A Report Based on the Monitoring of 61 Government Girls High Schools in February 2011
ISLAMABAD, April 04, 2011: One in every 10 sanctioned teaching posts in monitored government girls’ high schools is lying vacant nationwide, where one teacher has to teach, on an average, 33 girls. Among the monitored schools, 55% did not have a library and 43% had no playgrounds. The government needs to ensure the availability of staff and facilities for the education of female students in the country, says FAFEN Education Monitor released here Monday.
FAFEN Governance Monitors visited 61 government girls’ high schools in 46 districts across the country in February 2011. As many as 36 schools were visited in 25 districts of Punjab, 12 in 11 districts of Sindh, 11 in eight districts of KP and two in as many districts of Balochistan.
As many as 1,493 teaching posts were sanctioned in the monitored schools, of which 1,347 were occupied, leaving 10% of the sanctioned posts vacant. As for the non-teaching posts, on average, 11% of the sanctioned posts were lying vacant across the country. The highest percentage of vacant teaching (29%) and the non-teaching (18%) posts was observed in the monitored schools of Sindh. The highest teacher-student ratio was also observed in Sindh, where one teacher was responsible to teach 45 students.
Physical education is as important for the students as curricular activities, but little attention is paid to the physical activities of girls in government girls’ high schools, as 43% of the monitored schools did not have playgrounds and 36% lacked a physical training instructor. Thirty-four of the monitored 61 schools (55%) did not have a library for the high school girl students. This becomes more important in light of the fact that relatively lesser boys’ high schools, run by the state, lack a library. According to FAFEN observation of 50 government boys’ high schools in January 2011, 62% of schools had a library. Such gender disparity in similar institutions reflects the gender insensitivity on the part of the policymakers.
Like playgrounds and libraries, many schools were lacking even the basic amenities like arrangements for clean drinking water. In 11% of the monitored schools, no such arrangements were in place.
However, general building and sanitation conditions in the monitored girls’ high schools were satisfactory. With the exception of one school monitored in Sindh, classrooms of all the monitored schools were found to be clean. Almost all monitored girls’ high schools were housed in a proper building and had a boundary wall around them. Despite secure buildings, 43% monitored schools did not have a security guard, despite constant threats to schools in the country in general and girls’ schools in particular, especially in regions under conflict, like KP, FATA, and Balochistan.
Despite good building infrastructure, around one fourth (23%) of the monitored schools lacked chairs and tables for students while 16% lacked this arrangement for teachers. A black/whiteboard was present in the classrooms of all the monitored schools except one each in Sindh, KP, and Balochistan.
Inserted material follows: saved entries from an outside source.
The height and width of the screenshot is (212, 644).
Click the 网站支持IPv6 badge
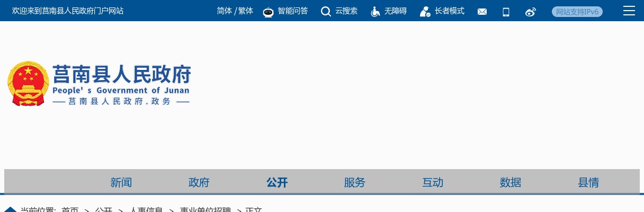(x=577, y=12)
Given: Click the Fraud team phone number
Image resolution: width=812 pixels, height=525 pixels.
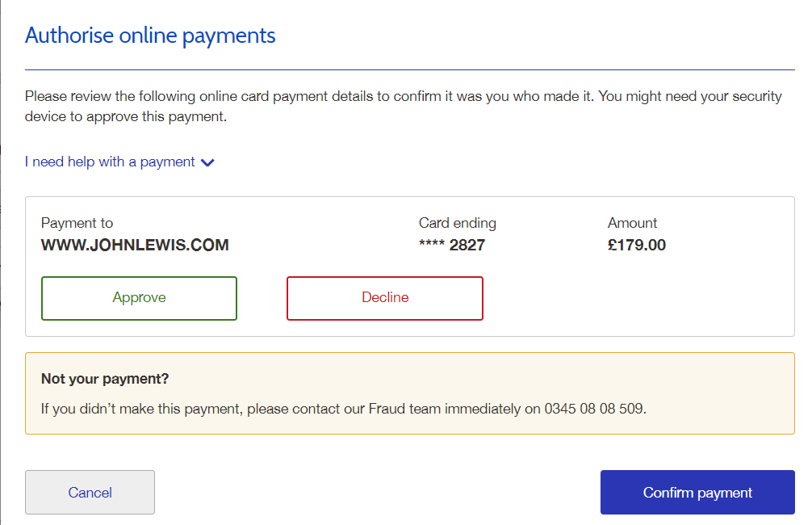Looking at the screenshot, I should (594, 409).
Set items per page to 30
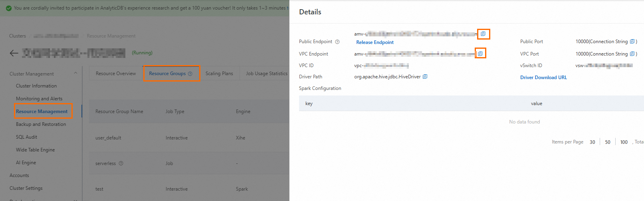 [592, 142]

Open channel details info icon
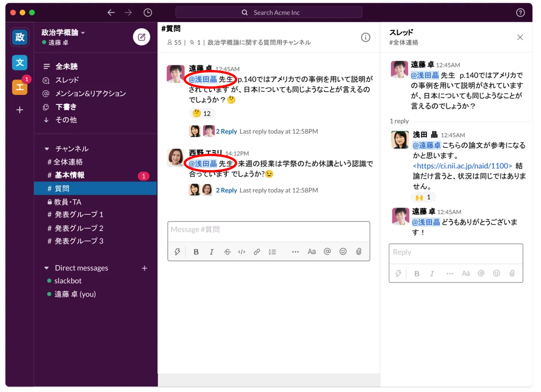tap(365, 37)
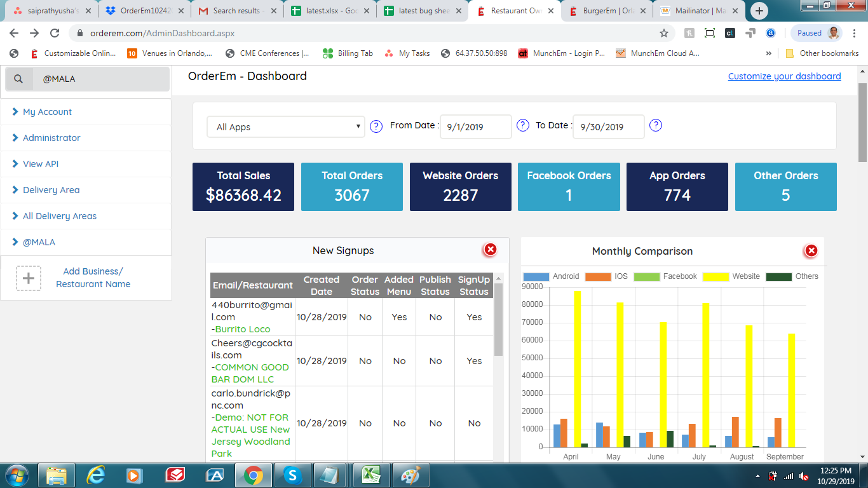868x488 pixels.
Task: Click the search magnifier icon in sidebar
Action: pos(18,79)
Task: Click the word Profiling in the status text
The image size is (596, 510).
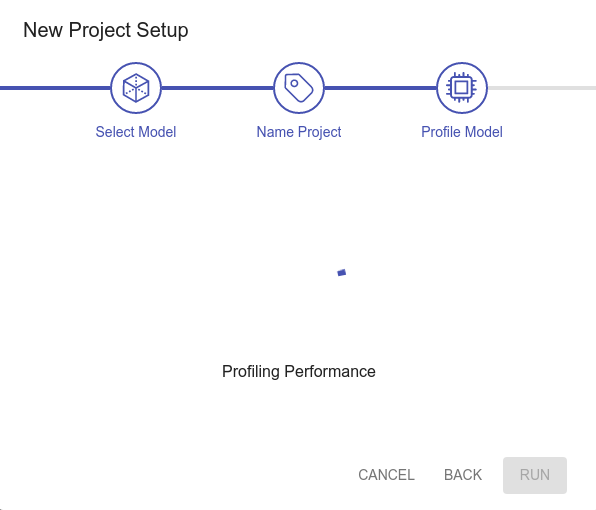Action: [x=251, y=372]
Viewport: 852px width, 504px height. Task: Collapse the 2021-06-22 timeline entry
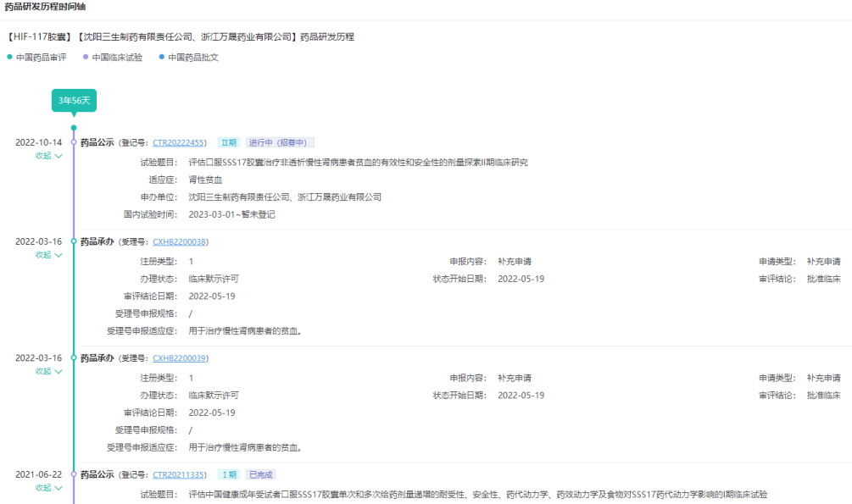coord(48,488)
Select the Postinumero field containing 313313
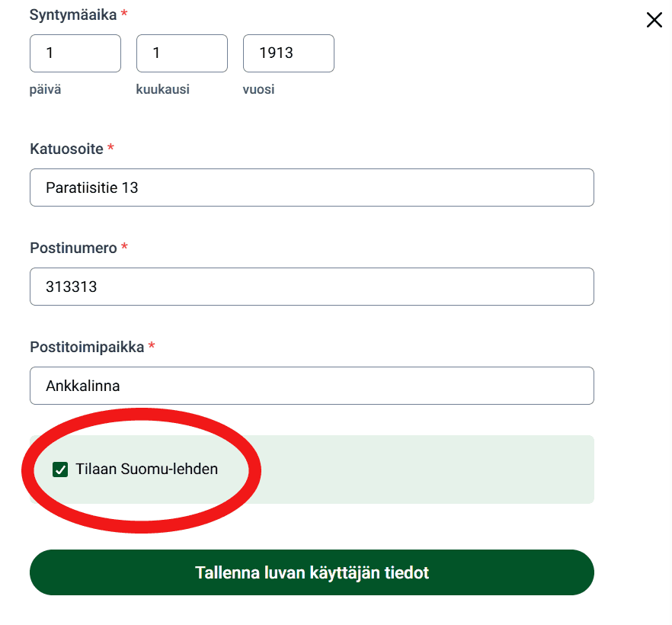 coord(312,286)
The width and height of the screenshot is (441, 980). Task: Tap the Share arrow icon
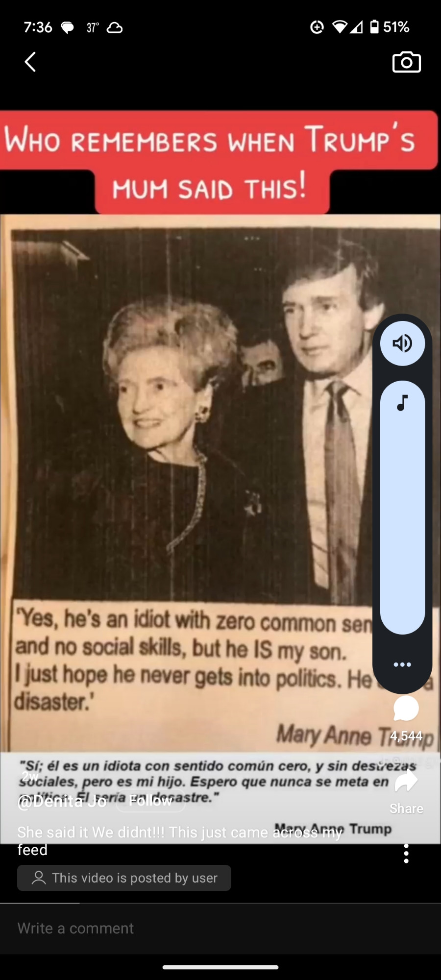click(x=406, y=781)
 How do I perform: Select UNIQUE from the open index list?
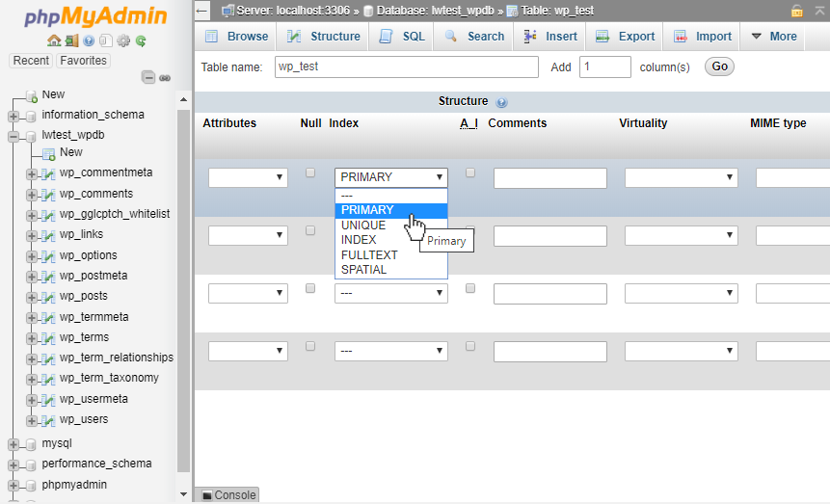(x=363, y=225)
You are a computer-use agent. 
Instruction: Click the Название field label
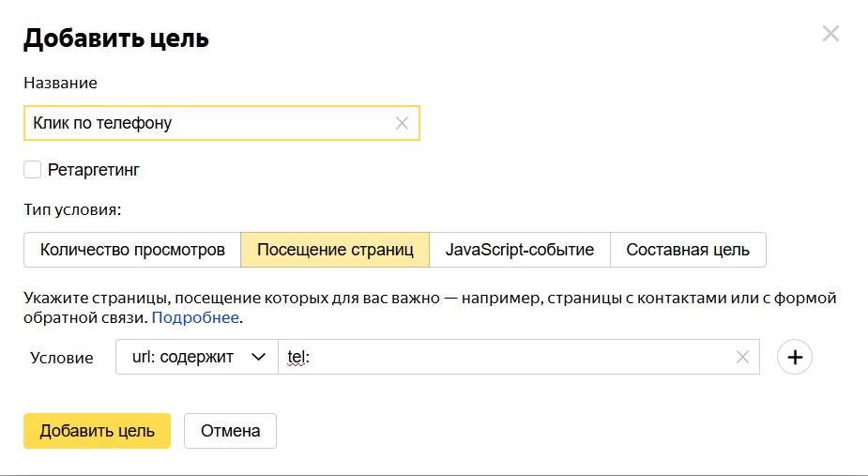(x=60, y=83)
While the attendance of teachers in monitored schools on the day of FAFEN observation was satisfactory, the students’ attendance was relatively low. The lower attendance of the students can be attributable to the weak administration of the schools in general. However, in conflict regions, the security threats to female students may be a factor deterring the parents from sending their daughters to schools.
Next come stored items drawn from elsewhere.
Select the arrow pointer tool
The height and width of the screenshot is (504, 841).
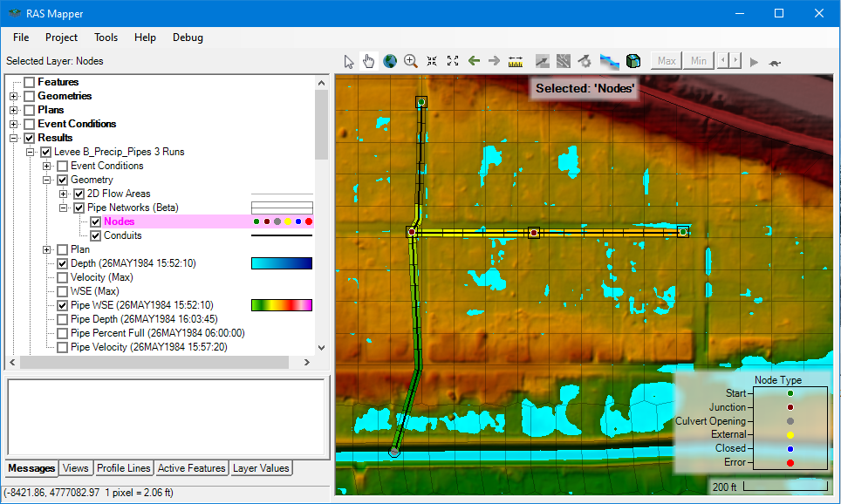(349, 61)
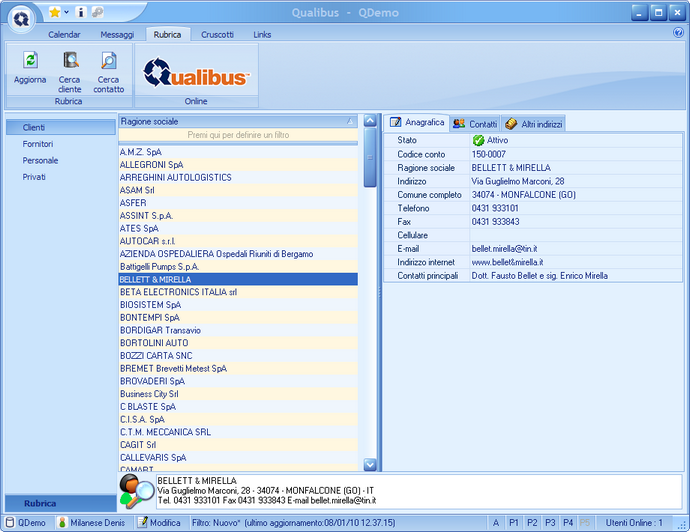Click the Qualibus round application button
Image resolution: width=690 pixels, height=532 pixels.
click(20, 16)
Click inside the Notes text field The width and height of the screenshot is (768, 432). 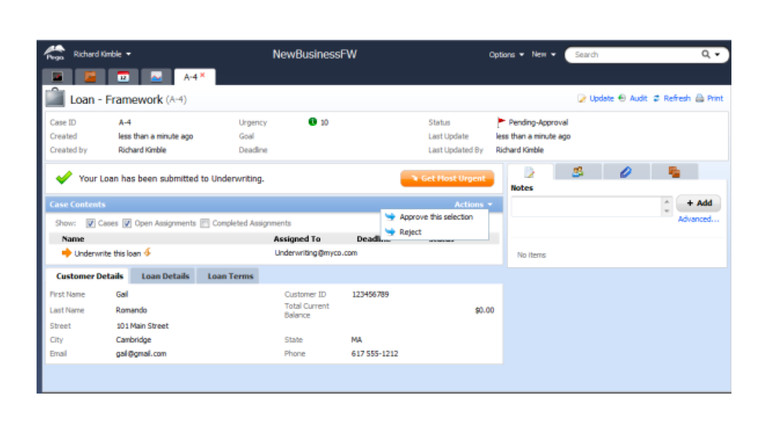pyautogui.click(x=586, y=206)
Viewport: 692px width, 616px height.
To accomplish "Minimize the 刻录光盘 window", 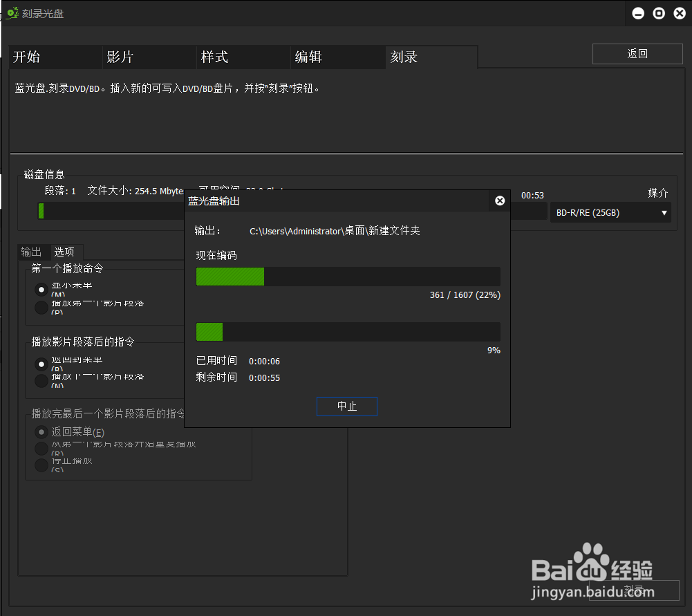I will coord(637,12).
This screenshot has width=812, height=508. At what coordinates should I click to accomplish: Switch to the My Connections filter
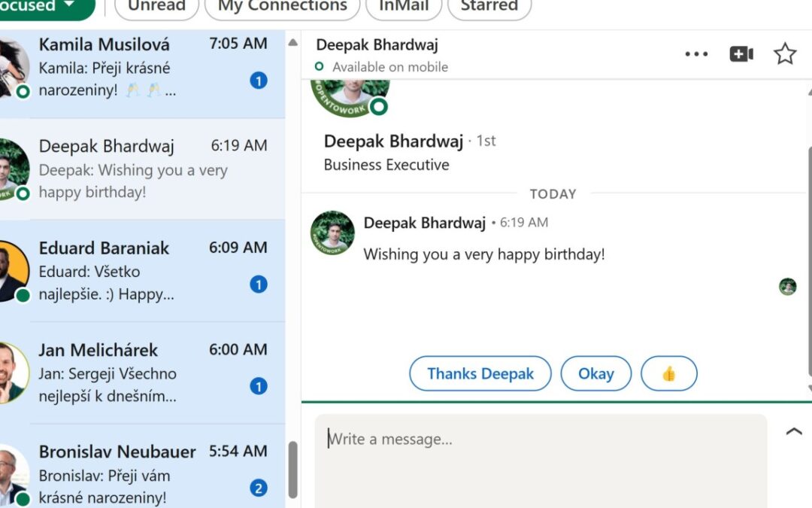pos(281,5)
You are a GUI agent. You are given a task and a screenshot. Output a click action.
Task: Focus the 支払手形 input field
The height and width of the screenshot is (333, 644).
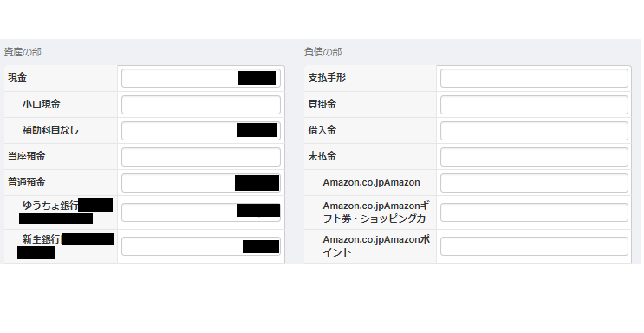(x=534, y=78)
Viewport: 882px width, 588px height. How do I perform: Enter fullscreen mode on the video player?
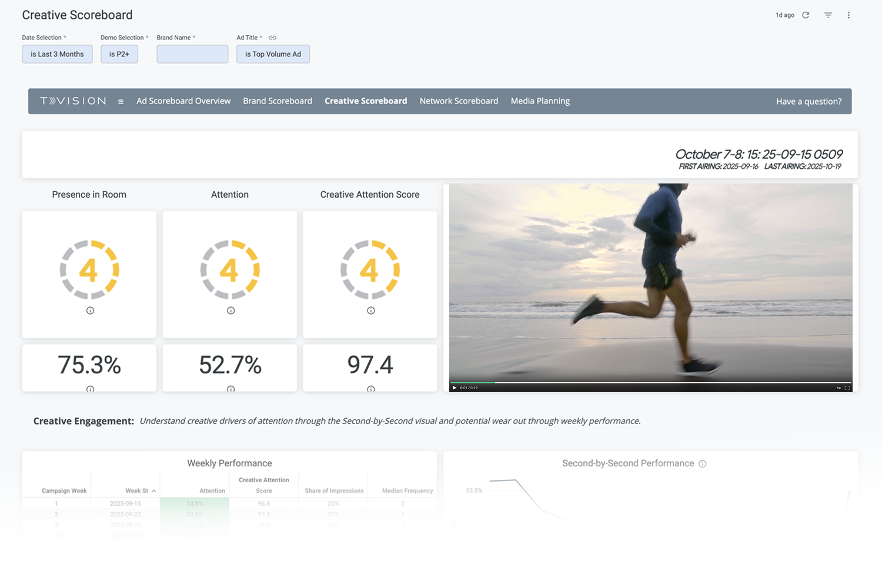pyautogui.click(x=847, y=388)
The absence of many essential facilities and issues like vacant posts and/or low attendance of students and teachers in monitored girls’ high schools can be due to a severe lack of public and government oversight of the schools. The administration of 61 schools reported only 28 visits by the government officials and elected representatives in last three calendar months (November 2010, December 2010 and January 2011). Such a weak oversight was evident in all the regions but it was more worrying in Sindh where not a single visit was made by any government or elected official in any of the 12 monitored girls’ high schools.